Normally when you make schema changes, you simply use an ALTER statement. The trouble with ALTERs is that the table is locked while the alter takes place. When an ALTER is executed, the entire table must be recreated. For a single 4G table, for example, that can take a long time, maybe an hour or more. Ours was a unique situation because we were going to have to run an ALTER more than once for the same table because we were dealing with primary and foreign keys. In short, these changes cascade into other tables and had to be well orchestrated. Each table had to be altered, then each related table had to be altered, then the original table altered again, and the related tables again, too. That’s craziness, so we found a way to do it without any downtime.

Enter Percona Toolkit’s pt-online-schema-change, a well-named tool. An ALTER using pt-online-schema-change 1) creates a copy of the target table schema, 2) runs the ALTER on the new empty table, 3) copies all the rows from the old table, 4) ensures the two tables are in sync, 5) replaces the old table with the new. There’s a lot of database trigger witchcraft mixed in there and it works quite well. The sacrifice is time. It takes around 10x longer to alter a table using pt-online-schema-change than a traditional alter.

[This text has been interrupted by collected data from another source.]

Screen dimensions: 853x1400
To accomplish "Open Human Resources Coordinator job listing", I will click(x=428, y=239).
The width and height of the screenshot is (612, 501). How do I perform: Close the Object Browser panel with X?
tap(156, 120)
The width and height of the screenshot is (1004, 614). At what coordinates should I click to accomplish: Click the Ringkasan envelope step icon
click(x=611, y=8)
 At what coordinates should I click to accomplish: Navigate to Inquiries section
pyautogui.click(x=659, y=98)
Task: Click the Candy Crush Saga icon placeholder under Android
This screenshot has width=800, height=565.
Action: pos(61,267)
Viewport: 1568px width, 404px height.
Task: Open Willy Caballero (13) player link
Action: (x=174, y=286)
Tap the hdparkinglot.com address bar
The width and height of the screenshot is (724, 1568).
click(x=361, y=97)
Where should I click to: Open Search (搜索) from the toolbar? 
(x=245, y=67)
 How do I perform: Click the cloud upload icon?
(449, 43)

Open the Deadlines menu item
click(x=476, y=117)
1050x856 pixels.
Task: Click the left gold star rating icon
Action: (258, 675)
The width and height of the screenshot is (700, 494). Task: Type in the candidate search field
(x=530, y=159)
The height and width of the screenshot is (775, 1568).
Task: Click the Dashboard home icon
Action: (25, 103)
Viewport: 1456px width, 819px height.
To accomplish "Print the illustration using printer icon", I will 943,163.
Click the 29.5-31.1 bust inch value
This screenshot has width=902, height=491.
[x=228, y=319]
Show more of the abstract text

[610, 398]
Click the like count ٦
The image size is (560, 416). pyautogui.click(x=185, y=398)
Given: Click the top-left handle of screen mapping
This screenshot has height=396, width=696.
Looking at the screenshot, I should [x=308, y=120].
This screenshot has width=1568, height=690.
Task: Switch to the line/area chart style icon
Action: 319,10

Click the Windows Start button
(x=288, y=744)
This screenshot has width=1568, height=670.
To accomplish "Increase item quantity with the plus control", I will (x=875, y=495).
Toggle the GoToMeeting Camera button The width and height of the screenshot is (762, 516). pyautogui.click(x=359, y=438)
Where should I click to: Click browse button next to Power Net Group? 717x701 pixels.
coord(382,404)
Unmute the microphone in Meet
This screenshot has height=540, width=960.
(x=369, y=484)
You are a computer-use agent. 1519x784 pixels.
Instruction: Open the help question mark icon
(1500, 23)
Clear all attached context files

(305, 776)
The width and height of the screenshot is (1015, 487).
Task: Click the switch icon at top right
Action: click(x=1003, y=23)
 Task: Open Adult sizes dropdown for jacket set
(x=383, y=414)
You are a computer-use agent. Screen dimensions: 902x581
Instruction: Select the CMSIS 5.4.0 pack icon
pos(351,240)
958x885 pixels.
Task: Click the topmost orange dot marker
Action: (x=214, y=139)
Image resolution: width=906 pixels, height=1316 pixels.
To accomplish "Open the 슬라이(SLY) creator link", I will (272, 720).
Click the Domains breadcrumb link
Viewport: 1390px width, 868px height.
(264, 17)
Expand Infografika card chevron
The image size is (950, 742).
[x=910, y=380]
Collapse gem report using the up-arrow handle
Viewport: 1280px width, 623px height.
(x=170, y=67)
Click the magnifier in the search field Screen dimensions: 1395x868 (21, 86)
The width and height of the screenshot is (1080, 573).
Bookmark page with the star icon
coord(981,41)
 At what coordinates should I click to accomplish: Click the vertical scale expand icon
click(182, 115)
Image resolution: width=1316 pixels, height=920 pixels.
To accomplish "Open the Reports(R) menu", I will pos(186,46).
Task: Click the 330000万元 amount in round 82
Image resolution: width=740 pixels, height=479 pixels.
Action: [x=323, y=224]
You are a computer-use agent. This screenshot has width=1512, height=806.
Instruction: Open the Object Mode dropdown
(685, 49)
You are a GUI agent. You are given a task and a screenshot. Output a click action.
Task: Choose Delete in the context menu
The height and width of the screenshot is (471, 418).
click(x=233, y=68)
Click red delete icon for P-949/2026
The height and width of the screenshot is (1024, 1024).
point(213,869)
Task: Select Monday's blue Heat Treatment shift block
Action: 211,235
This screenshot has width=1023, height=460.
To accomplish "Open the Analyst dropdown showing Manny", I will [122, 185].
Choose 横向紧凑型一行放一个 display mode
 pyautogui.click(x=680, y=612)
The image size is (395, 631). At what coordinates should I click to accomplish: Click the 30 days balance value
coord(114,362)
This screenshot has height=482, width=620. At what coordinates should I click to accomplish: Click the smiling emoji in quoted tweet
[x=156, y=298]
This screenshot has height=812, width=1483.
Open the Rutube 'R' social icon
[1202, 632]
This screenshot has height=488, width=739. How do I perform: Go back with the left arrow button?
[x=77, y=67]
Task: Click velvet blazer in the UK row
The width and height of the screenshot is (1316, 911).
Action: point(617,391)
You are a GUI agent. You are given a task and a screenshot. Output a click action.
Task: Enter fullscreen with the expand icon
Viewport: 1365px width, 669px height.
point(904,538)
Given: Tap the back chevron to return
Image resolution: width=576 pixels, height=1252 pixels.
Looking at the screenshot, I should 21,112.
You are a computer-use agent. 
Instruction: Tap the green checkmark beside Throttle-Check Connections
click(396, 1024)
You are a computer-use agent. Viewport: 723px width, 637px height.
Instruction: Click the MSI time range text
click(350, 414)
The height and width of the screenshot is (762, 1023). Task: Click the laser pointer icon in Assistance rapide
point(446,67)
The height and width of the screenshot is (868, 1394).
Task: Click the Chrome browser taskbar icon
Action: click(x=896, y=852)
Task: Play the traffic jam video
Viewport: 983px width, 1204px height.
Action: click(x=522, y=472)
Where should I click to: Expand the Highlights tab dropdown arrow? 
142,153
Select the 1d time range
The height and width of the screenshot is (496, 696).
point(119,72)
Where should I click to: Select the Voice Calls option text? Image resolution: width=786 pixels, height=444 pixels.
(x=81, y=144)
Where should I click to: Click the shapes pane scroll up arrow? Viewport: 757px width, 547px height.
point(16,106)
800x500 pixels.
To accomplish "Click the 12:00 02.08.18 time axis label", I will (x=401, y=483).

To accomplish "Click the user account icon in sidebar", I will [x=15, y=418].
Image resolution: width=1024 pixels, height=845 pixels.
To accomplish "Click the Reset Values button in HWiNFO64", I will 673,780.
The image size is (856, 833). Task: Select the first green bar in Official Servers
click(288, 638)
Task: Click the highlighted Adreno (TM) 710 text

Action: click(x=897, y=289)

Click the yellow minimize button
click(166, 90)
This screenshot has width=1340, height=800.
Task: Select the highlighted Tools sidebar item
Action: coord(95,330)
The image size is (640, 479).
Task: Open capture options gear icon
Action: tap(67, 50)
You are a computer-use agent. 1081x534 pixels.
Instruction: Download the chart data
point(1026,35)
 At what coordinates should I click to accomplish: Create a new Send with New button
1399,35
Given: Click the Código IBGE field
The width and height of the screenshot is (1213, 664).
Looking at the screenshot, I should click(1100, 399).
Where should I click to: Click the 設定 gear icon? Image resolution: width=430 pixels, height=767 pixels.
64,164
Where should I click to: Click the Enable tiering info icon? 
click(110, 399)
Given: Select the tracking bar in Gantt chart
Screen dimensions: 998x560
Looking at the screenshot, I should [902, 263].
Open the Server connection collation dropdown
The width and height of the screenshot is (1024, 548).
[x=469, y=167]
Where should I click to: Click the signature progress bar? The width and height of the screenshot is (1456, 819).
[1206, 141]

Here’s a simple example of what we needed to do and how we did it with pt-online-schema-change:

Consider this simple schema:

CREATE TABLE Caves (
	id char(36) not null primary key,
	location varchar(255),
	createdDatetime datetime
) ENGINE=InnoDB;

CREATE TABLE Bears (
	id char(36) not null primary key,
	caveId char(36) not null,
	constraint caveId_fk foreign key (caveId) 
		references Caves(id),
	name varchar(255),
	createdDatetime datetime
) ENGINE=InnoDB;	

First, alter the table remove the primary key, add the new primary and set an index on the old primary:

alter table Caves 
	add unique index id(id), 
	drop primary key, 
	add column newId int unsigned 
		not null primary key auto_increment FIRST;

… and the pt-online-schema-change equivalent (two steps required):

pt-online-schema-change --alter \
"add column newId int unsigned not null \
auto_increment FIRST, add index newId(newId)" \
D=testdb,t=Caves --lock-wait-time=50 \
--alter-foreign-keys-method auto \
--nocheck-replication-filters --dry-run

pt-online-schema-change --alter \
"drop primary key, drop index newId, \
add primary key(newId), add unique index id(id)" \
D=testdb,t=Caves --lock-wait-time=50 \
--alter-foreign-keys-method auto \
--nocheck-replication-filters --dry-run

Next, do the same for the related table(s) but also make foreign key change(s):

alter table Bears 
	add unique index id(id), 
	drop primary key, 
	add column newId int unsigned 
		not null primary key auto_increment FIRST,
	add column caveNewId int unsigned not null after id;
pt-online-schema-change --alter \
"add column newId int unsigned not null \
auto_increment FIRST, add index newId(newId)" \
D=testdb,t=Bears --lock-wait-time=50 \
--alter-foreign-keys-method auto \
--nocheck-replication-filters --dry-run

pt-online-schema-change --alter \
"drop primary key, drop index newId, \
add primary key(newId), add unique index id(id), \
add column caveNewId int unsigned after id" \
D=testdb,t=Bears --lock-wait-time=50 \
--alter-foreign-keys-method auto \
--nocheck-replication-filters --dry-run

Populate the new foreign key:

update Bears b, Caves c 
	set b.caveNewId=c.newId 
	where b.caveId=c.id;

We did this a block at a time using the `watch` command:

watch -n 0.1 'mysql -e "select count(*) from Bears \
where caveNewId is null; update Bears b \
set b.newCaveId=(select b.newId from Bears b \
where b.caveId=c.id) \
where b.newCaveId is null limit 50000;" testdb'

Last, setup the new foreign key(s):

alter table Bears 
	add constraint cave_fk foreign key (caveNewid) \
	references Caves(newId);
pt-online-schema-change --alter \
"cave_fk foreign key (caveNewid) \
references Caves(newId)" D=testdb,t=Bears \
--lock-wait-time=50 --alter-foreign-keys-method auto \
--nocheck-replication-filters --dry-run

For one of our tables, that process took 6 days.

Alright, long story short, we’re working hard to improve and to avoid as much downtime as possible. Things are going to get better. Honest.